Ero spaventata, ci racconta Elisabetta. Gli stipendi nel settore della sanità non sono affatto elevati come la gente pensa. Tiravo avanti di mese in mese. Perdere il lavoro è stato un duro colpo.

Lei stessa però ammette di essersi rimboccata velocemente le maniche.

Abbiamo fatto la conta dei nostri risparmi, che purtroppo non erano numerosi. La semplice rendita di mio marito non ci consentiva una vita dignitosa. Ho dovuto mettermi rapidamente alla ricerca di un nuovo lavoro. Non ho voluto coinvolgere i miei figli, dato che mio figlio stava ancora studiando, e la mia figlia più grande si sarebbe a breve sposata.

Ritrovarsi in tale situazione per Elisabetta ha avuto l’effetto di una doccia fredda. La cinquantaduenne ha iniziato a guardarsi intorno. Sfortunatamente nessuno ricercava personale con il suo profilo.

Le mie colleghe dovevano affrontare le medesime difficoltà. Anche loro avevano ricevuto il preavviso di licenziamento, e non c’erano offerte di lavoro nelle vicinanze. Una di loro mi propose di andare a lavorare in Germania come badante. Mi disse che in due sarebbe stato meno faticoso.

Elisabetta non aveva mai studiato il tedesco. Da bambina aveva studiato il russo, alcuni anni fa i rudimenti dell’inglese in un corso per infermiere. Ciononostante non se la sentiva di andare a Berlino.

Temevo di non farcela. Il tedesco mi pareva una lingua insormontabile. Avevo seguito un corso di inglese, conoscevo un po’ di grammatica, ma ritenevo di non essere abbastanza brava.

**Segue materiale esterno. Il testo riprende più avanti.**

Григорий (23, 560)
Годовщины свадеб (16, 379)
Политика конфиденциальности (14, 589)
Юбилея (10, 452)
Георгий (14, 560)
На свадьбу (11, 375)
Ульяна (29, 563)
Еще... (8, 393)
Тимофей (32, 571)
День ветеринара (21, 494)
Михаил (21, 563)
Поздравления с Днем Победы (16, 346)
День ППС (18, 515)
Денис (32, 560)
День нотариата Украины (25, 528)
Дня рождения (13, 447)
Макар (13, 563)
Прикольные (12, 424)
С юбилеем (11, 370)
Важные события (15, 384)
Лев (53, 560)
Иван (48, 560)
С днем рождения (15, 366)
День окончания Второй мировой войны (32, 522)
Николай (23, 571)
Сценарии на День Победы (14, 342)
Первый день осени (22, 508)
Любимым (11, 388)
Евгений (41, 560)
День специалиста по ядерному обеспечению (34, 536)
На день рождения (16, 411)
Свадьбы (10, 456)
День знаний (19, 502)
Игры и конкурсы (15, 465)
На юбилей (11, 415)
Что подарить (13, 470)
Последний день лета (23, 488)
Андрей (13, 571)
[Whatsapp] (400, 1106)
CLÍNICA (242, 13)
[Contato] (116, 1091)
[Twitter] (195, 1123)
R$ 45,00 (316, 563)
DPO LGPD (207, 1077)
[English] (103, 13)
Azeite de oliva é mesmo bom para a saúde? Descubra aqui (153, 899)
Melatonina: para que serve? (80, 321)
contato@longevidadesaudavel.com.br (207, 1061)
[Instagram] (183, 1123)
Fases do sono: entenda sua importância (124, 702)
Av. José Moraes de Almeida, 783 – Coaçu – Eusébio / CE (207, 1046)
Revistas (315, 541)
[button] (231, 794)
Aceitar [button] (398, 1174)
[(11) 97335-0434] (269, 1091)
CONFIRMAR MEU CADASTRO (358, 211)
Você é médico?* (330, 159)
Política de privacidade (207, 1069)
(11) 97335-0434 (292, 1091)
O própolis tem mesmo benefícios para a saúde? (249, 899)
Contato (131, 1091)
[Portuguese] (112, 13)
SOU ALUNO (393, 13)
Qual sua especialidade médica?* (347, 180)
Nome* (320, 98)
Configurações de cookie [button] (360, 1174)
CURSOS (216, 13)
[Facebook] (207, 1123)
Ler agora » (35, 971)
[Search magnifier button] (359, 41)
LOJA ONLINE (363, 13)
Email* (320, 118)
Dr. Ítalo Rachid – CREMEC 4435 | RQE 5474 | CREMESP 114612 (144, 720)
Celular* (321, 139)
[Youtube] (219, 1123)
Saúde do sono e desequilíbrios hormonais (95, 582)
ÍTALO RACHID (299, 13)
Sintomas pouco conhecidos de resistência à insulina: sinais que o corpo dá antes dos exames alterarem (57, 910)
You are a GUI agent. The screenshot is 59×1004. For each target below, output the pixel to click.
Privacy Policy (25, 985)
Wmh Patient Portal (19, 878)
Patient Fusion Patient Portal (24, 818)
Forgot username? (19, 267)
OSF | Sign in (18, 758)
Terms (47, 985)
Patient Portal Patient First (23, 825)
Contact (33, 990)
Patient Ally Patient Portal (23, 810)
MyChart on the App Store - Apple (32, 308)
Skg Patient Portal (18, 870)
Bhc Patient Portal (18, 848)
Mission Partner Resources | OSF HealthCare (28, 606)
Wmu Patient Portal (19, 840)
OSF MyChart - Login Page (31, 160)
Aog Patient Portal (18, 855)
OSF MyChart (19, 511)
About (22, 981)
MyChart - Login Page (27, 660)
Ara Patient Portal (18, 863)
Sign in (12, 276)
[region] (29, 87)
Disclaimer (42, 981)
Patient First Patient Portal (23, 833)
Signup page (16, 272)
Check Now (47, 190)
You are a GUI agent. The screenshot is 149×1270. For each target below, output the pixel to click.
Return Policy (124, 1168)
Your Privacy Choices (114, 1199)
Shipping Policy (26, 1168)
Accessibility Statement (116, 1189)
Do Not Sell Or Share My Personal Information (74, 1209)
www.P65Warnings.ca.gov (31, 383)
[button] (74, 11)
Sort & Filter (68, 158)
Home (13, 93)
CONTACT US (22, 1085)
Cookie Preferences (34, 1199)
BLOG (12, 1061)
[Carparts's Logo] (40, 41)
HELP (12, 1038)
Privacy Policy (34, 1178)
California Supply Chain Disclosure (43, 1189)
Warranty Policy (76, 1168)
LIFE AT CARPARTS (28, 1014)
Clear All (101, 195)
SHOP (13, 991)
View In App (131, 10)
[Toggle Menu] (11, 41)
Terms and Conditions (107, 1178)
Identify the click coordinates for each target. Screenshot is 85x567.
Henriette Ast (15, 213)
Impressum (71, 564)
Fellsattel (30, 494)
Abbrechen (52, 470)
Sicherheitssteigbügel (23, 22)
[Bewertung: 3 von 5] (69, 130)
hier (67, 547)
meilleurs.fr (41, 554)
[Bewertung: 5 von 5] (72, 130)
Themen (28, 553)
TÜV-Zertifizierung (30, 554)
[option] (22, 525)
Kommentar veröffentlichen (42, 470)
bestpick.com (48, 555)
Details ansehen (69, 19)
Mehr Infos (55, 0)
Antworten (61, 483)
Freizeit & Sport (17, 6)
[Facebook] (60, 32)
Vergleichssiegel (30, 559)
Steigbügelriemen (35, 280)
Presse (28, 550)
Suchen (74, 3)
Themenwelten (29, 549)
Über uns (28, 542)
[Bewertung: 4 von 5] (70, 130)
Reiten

Elisabetta iniziò ad accettare lavori saltuari. Per il suo sostentamento suo e di quello di suo marito, ma troppo poco per le loro esigenze.

Mia figlia aveva fissato la data del matrimonio, e io non le avevo detto di aver perso il lavoro.

Fu il caso a dare una mano a Elisabetta. Un giorno, mentre stava facendo shopping in un centro commerciale, si imbatté in un gruppo di studenti stranieri disorientati, che parlavano soltanto inglese. Sua figlia si trovava in quel momento in un camerino.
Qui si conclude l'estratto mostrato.